(WRITTEN TASK): In the passage about a spring day and deer tracks, reproduce verbatim the stretch from "It’s spring. I" up to and including "enjoy these days.".

(DOCUMENT PASSAGE):
It’s spring. I love transitional seasons but they also frighten me – they tend to take my mind and moods on random, unpredictable journeys. Existential vertigo, as it were.
I’m sitting here at my desk in my office, ostensibly testing software while I listen to a Schubert violin rondo and sip my Pu-erh tea. It’s dreary out which, I confess, I love. I’d hang myself for sure if I lived in, say, Seattle, but I grew up on a coast and, much as I’d die for my high-plains desert home, I miss the oppression of humidity at times. Overcast sky. Fog you can’t cut through. Mist soaking your clothes, your skin, your soul. I do enjoy these days.
So… geeky, genteel suburbanite. Except for that tickle. The one I got yesterday when I found fresh deer tracks cutting the trail that runs behind my office building. I’ve seen deer here once or twice but always at a distance and there was something about finding only their tracks. That tickle. Visceral. Atavistic. The tracks were deep but widely spaced, so it was velocity rather than weight that made the crater. Small bucks, literally, maybe adult does. The edges of the tracks were sharp, crumbly, not softening back into the earth from the melting snow. I’d missed them by maybe only one or two hours.

(MATERIAL):
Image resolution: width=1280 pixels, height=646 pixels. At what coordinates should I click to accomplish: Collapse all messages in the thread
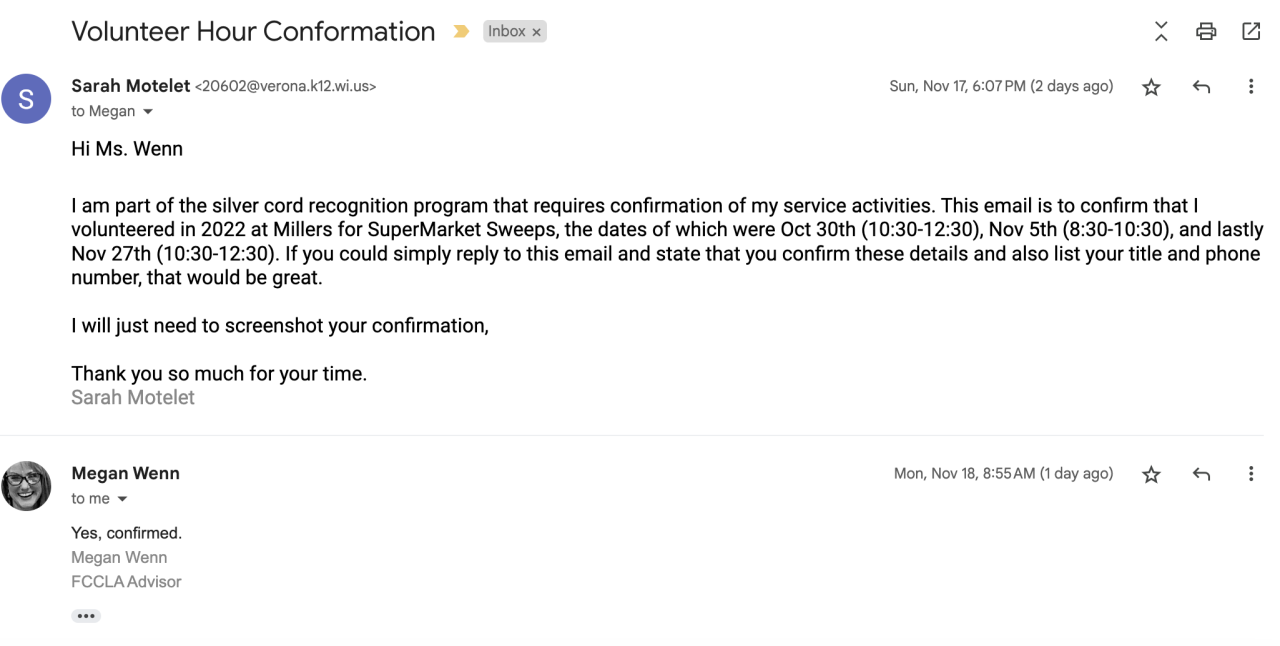click(x=1161, y=32)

(THE REPLY):
It’s spring. I love transitional seasons but they also frighten me – they tend to take my mind and moods on random, unpredictable journeys. Existential vertigo, as it were.
I’m sitting here at my desk in my office, ostensibly testing software while I listen to a Schubert violin rondo and sip my Pu-erh tea. It’s dreary out which, I confess, I love. I’d hang myself for sure if I lived in, say, Seattle, but I grew up on a coast and, much as I’d die for my high-plains desert home, I miss the oppression of humidity at times. Overcast sky. Fog you can’t cut through. Mist soaking your clothes, your skin, your soul. I do enjoy these days.